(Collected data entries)
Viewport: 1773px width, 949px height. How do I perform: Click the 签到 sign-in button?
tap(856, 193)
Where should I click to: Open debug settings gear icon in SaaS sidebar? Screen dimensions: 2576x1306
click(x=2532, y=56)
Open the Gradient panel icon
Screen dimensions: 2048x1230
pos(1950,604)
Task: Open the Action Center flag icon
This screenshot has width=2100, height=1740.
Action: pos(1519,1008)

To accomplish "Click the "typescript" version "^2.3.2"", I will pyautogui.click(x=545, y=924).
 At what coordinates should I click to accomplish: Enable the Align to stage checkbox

## AIM OF THE TASK
What is needed is a word-for-word copy of the records.

## FINISHED TASK
Viewport: 1773px width, 949px height. How do I perform: Click the 签到 sign-in button?
tap(856, 193)
Where should I click to: Open debug settings gear icon in SaaS sidebar? Screen dimensions: 2576x1306
click(x=2532, y=56)
Open the Gradient panel icon
Screen dimensions: 2048x1230
pos(1950,604)
Task: Open the Action Center flag icon
This screenshot has width=2100, height=1740.
Action: pos(1519,1008)

To accomplish "Click the "typescript" version "^2.3.2"", I will pyautogui.click(x=545, y=924).
 At what coordinates should I click to accomplish: Enable the Align to stage checkbox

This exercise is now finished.